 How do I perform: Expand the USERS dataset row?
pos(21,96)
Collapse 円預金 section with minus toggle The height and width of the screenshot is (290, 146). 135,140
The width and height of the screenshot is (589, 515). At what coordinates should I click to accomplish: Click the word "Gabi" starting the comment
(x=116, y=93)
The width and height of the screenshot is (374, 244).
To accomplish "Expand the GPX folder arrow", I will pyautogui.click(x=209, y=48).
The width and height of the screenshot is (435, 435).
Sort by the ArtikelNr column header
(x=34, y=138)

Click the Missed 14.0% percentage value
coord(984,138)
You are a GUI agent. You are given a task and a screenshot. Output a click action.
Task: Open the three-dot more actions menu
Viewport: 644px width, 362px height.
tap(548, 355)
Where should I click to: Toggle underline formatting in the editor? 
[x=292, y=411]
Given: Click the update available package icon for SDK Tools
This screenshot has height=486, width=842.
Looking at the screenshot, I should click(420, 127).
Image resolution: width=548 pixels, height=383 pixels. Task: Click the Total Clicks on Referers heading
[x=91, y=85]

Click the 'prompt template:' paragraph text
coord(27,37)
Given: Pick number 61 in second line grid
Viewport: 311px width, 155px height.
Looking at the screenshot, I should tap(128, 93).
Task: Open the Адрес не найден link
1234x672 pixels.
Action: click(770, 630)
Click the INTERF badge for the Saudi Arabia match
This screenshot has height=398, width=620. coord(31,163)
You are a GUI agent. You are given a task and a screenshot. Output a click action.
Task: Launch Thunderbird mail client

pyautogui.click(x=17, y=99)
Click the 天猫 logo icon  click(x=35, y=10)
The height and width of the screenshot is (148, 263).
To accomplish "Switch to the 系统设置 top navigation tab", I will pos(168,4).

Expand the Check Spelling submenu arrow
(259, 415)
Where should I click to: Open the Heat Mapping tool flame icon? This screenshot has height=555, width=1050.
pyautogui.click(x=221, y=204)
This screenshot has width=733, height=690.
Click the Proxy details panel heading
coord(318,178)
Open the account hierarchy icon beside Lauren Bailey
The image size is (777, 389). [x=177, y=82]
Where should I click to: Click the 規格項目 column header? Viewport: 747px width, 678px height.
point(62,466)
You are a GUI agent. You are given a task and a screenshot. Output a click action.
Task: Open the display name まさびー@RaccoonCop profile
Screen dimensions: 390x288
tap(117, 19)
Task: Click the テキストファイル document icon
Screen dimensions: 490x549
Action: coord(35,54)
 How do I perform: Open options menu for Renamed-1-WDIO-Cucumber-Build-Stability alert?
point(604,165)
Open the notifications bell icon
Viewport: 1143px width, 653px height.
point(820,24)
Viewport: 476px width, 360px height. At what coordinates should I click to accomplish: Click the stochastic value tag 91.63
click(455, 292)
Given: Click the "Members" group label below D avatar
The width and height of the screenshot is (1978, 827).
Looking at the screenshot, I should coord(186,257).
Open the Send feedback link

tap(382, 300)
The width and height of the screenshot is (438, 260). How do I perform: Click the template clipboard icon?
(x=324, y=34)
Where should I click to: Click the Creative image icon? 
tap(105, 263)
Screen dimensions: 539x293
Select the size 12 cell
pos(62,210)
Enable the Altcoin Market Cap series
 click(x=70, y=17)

## Exercise aim
Each line of the records that holds the word "will" should be copied out.

## Reply
To accomplish "Expand the GPX folder arrow", I will pyautogui.click(x=209, y=48).
To accomplish "Switch to the 系统设置 top navigation tab", I will pos(168,4).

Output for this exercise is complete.